AIM OF THE TASK: Reproduce everything from "Here's the blurb" down to "in PSB format." in the forum thread below about saving a large panorama as a PSD file.

SELECTED TEXT:
# I am not able to Save in PSD



## iflynething (Oct 16, 2008)

I'm working on a HUGE panorama of downtown Charlotte, NC. Well, I did 3 sets of pictures I"m combining for a panorama.

I started at one point, went to the right over lapping slightly to another point on the right, moved up and then went right to the point where I started (except higher) went up more and went left in a zig zag pattern until I covered everything. I'm having these blown up to a 3' x 6' for a club downtown. Anyways, the first one only consisted of 9-10 images for the bottom, middle and top section. 9 on the bottom, 9 middle, etc. Once they are merged, I then merge the bottom, middle and top, to make one huge file for the most amount of detail. On the second one, which I'm working on right now, there are 15 images per 3 parts (the bottom, middle and half). When they merge together, I cannot save as a PSD. Only TIFF, Large Photo Format (PSB) and a Photoshot Raw file but not PSD (Photoshop Document).

Are there too many file i"m working with and it just CAN'T save as a PSD or what? Will I be using anything? I don't flatten the image until I have merged the bottom, middle and top sections together so I like to keep it all separated and Photomerge the PSD files.

Anyone know what's the limitations here?

~Michael~


----------



## Bifurcator (Oct 16, 2008)

Save it as ".psb" (PSB) which is Adobe's "Large Document Format"... problem solved. 

Here's the blurb from the PS manual:

"The Large Document Format (PSB) supports documents up to 300,000 pixels in any dimension. All Photoshop features, such as layers, effects, and filters, are supported. You can save high dynamic range, 32&#8209;bits-per-channel images as PSB files. Currently, if you save a document in PSB format, it can be opened only in Photoshop CS or later. Other applications and earlier versions of Photoshop cannot open documents saved in PSB format.

Note: Most other applications and older versions of Photoshop cannot support documents with file sizes larger than 2 GB."​


----------

PROVIDED DATA:
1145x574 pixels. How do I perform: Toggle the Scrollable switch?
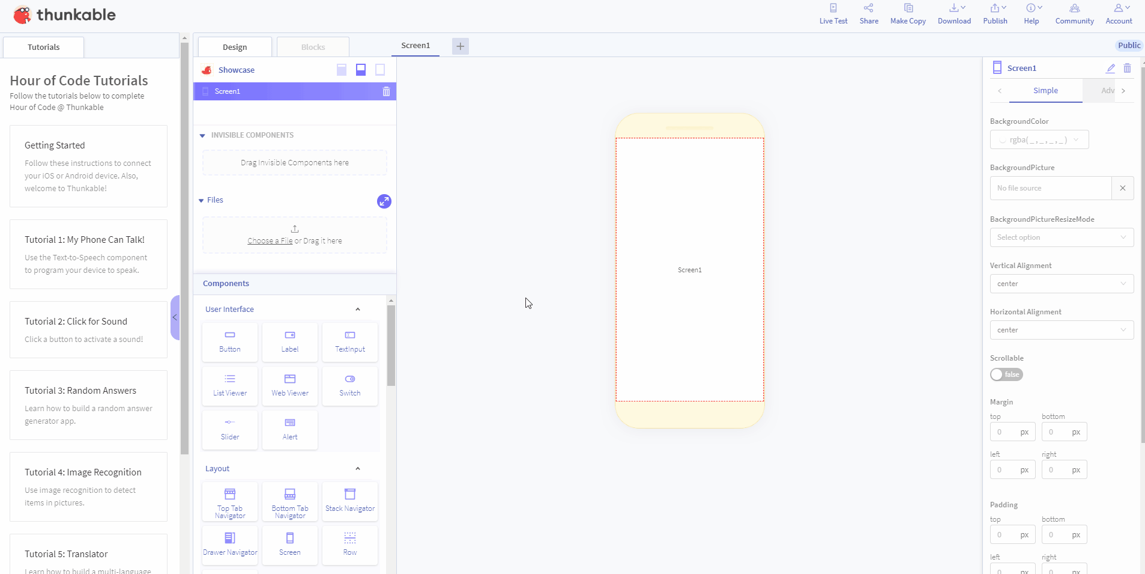pos(1006,374)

OUTPUT OF THE TASK:
Here's the blurb from the PS manual:

"The Large Document Format (PSB) supports documents up to 300,000 pixels in any dimension. All Photoshop features, such as layers, effects, and filters, are supported. You can save high dynamic range, 32&#8209;bits-per-channel images as PSB files. Currently, if you save a document in PSB format, it can be opened only in Photoshop CS or later. Other applications and earlier versions of Photoshop cannot open documents saved in PSB format.